» Required action
Find "You are a GUI agent. The screenshot is 1056×2576." and "10月 (130, 1028)" in the records below. Copy the lines holding them and every line between, exactly, and no others.

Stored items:
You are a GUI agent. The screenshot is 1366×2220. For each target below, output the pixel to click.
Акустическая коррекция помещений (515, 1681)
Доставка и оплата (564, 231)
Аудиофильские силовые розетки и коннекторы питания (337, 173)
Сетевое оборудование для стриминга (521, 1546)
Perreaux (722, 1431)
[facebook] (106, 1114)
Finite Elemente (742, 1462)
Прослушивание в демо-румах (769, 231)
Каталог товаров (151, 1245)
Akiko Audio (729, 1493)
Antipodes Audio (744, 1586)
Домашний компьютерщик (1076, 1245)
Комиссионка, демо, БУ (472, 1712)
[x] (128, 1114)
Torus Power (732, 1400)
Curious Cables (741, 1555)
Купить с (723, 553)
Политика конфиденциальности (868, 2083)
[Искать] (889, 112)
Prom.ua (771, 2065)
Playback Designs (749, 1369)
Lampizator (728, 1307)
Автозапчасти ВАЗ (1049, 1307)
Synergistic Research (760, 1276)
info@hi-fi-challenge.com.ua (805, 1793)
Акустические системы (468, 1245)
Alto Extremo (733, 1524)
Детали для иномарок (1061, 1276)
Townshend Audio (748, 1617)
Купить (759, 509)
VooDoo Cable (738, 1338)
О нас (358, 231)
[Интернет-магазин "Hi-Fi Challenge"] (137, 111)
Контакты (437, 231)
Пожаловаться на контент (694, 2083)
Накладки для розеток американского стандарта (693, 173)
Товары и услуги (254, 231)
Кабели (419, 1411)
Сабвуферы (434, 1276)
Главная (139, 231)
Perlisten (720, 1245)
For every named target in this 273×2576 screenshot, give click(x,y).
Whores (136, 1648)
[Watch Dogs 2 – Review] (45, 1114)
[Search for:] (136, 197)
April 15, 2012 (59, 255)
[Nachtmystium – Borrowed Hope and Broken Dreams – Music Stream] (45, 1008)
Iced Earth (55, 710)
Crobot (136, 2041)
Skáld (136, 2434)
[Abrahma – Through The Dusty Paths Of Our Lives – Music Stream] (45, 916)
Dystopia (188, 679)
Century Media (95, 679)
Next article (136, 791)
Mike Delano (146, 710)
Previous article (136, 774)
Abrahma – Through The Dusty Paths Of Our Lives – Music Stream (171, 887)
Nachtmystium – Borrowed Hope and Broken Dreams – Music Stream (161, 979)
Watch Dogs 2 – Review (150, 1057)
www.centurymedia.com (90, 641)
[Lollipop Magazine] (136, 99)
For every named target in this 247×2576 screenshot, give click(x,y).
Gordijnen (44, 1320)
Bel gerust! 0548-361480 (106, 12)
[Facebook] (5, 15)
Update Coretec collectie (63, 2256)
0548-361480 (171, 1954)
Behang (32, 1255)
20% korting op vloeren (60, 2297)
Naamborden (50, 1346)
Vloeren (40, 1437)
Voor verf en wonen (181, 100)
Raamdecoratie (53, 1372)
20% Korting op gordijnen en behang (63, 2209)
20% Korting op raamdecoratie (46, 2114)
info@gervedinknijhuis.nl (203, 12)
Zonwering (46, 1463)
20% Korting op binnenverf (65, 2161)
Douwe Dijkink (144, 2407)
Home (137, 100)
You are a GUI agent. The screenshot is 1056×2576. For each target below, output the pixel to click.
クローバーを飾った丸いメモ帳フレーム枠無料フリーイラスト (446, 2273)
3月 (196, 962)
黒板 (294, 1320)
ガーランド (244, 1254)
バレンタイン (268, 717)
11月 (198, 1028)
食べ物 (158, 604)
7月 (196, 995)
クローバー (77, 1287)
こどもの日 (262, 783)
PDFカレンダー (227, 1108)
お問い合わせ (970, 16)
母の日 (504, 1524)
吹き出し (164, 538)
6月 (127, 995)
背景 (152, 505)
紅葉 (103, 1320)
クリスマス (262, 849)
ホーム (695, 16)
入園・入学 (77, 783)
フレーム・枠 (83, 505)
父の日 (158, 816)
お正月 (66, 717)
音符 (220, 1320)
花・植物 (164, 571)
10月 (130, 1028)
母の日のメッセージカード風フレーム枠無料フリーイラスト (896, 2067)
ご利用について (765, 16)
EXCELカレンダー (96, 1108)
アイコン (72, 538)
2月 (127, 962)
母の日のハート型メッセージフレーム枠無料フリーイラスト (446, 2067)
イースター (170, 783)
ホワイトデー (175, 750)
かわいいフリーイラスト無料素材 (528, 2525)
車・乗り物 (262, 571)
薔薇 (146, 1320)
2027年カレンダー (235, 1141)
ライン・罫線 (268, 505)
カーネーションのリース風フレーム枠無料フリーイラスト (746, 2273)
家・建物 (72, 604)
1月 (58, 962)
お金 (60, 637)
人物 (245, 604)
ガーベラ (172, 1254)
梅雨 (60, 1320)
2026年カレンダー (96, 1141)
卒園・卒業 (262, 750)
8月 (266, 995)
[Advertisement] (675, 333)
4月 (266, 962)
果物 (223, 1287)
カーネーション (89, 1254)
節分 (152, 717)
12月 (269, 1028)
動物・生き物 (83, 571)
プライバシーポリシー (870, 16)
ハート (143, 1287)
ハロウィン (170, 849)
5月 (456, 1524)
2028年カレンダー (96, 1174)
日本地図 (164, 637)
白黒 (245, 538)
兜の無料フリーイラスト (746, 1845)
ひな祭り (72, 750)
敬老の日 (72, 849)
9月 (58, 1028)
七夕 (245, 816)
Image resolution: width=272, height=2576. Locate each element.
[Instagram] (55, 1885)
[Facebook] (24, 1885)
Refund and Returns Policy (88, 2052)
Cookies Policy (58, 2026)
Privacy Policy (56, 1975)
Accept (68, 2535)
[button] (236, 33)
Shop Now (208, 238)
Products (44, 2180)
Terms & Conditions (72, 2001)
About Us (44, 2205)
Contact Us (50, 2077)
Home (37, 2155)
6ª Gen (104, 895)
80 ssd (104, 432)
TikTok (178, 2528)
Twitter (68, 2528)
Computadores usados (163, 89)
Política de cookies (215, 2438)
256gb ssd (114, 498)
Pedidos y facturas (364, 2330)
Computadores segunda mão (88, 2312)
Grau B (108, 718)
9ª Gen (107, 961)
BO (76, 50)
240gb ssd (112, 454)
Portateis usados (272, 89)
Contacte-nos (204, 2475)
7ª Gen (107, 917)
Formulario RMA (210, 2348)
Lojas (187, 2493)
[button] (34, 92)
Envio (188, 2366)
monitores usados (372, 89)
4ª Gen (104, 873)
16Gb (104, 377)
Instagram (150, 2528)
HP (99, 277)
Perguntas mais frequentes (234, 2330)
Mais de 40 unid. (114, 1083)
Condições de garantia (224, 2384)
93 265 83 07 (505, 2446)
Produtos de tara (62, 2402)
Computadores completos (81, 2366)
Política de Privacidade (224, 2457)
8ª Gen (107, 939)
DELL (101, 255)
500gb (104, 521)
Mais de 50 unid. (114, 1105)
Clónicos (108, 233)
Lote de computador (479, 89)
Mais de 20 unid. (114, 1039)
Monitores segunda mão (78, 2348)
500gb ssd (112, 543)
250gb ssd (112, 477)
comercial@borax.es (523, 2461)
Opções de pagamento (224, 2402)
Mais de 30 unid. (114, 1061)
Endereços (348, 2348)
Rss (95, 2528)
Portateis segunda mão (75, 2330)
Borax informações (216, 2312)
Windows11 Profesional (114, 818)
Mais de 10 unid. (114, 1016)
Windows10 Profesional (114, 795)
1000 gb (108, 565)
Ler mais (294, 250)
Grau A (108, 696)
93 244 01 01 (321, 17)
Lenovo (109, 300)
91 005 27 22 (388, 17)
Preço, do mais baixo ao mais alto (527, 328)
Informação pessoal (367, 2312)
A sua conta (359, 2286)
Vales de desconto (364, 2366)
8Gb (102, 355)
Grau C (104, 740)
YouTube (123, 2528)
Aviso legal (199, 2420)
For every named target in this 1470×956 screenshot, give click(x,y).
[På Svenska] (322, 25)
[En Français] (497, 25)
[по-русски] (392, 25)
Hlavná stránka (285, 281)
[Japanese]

» Finished task
You are a GUI agent. The screenshot is 1056×2576. For each target below, output the pixel to click.
クローバーを飾った丸いメモ帳フレーム枠無料フリーイラスト (446, 2273)
3月 (196, 962)
黒板 (294, 1320)
ガーランド (244, 1254)
バレンタイン (268, 717)
11月 (198, 1028)
食べ物 (158, 604)
7月 (196, 995)
クローバー (77, 1287)
こどもの日 (262, 783)
PDFカレンダー (227, 1108)
お問い合わせ (970, 16)
母の日 (504, 1524)
吹き出し (164, 538)
6月 (127, 995)
背景 (152, 505)
紅葉 (103, 1320)
クリスマス (262, 849)
ホーム (695, 16)
入園・入学 (77, 783)
フレーム・枠 (83, 505)
父の日 (158, 816)
お正月 (66, 717)
音符 (220, 1320)
花・植物 (164, 571)
10月 (130, 1028)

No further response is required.